Baca Juga: DPR ramai-ramai tolak usulan penerapan PPN sembako, kesehatan, dan jasa pendidikan

Sebagai informasi, substansi RUU KUP yang disusun pemerintah tersebut tidak hanya memperbarui ketentuan umum dan tata cara perpajakan saja. Tetapi, RUU tersebut juga memuat penambahan substansi baru dan mengubah ketentuan yang ada terkait pajak penghasilan, pajak pertambahan nilai (PPN) barang dan jasa serta pajak penjualan atas barang mewah. Selain itu ada rencana pengenaan pajak karbon.

Menurut Puteri, secara umum, dari aspek formil, memandang ketentuan-ketentuan dalam RUU ini harus menghindari potensi dan celah terjadinya aggressive tax collection.

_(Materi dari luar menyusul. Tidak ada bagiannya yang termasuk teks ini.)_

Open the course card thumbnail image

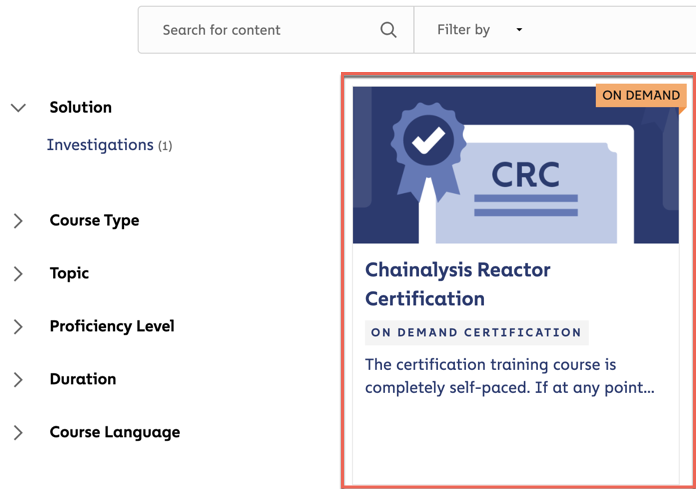point(516,165)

Sementara dari aspek materiil, pihaknya akan mendorong agar ketentuan dalam RUU ini tidak mengarah pada pemajakan yang eksesif.

Puteri juga menyoroti terkait usulan pengenaan PPN atas barang kebutuhan pokok, jasa pendidikan, maupun jasa pelayanan kesehatan medis. “Kami memandang rencana tersebut tidak tepat untuk diberlakukan karena menambah beban masyarakat dan berpotensi bertentangan dengan tujuan negara, baik untuk menciptakan kesejahteraan maupun investasi di bidang sumber daya manusia melalui pendidikan dan kesehatan,” ujar Puteri.

Menutup keterangannya, Puteri juga mengimbau Pemerintah, dalam hal ini Kementerian Keuangan, untuk terus membenahi dan meningkatkan kapasitas administrasi perpajakan. Baik dalam proses pembahasan maupun setelah pengesahan RUU ini.

“Saya kira administrasi perpajakan perlu untuk terus diperkuat. Tujuannya agar ketentuan-ketentuan yang akan disepakati dalam RUU ini nantinya dapat terlaksana dengan lebih baik di lapangan. Sehingga bisa memberikan kontribusi yang optimal bagi pendapatan negara dan perekonomian nasional,” imbuhnya.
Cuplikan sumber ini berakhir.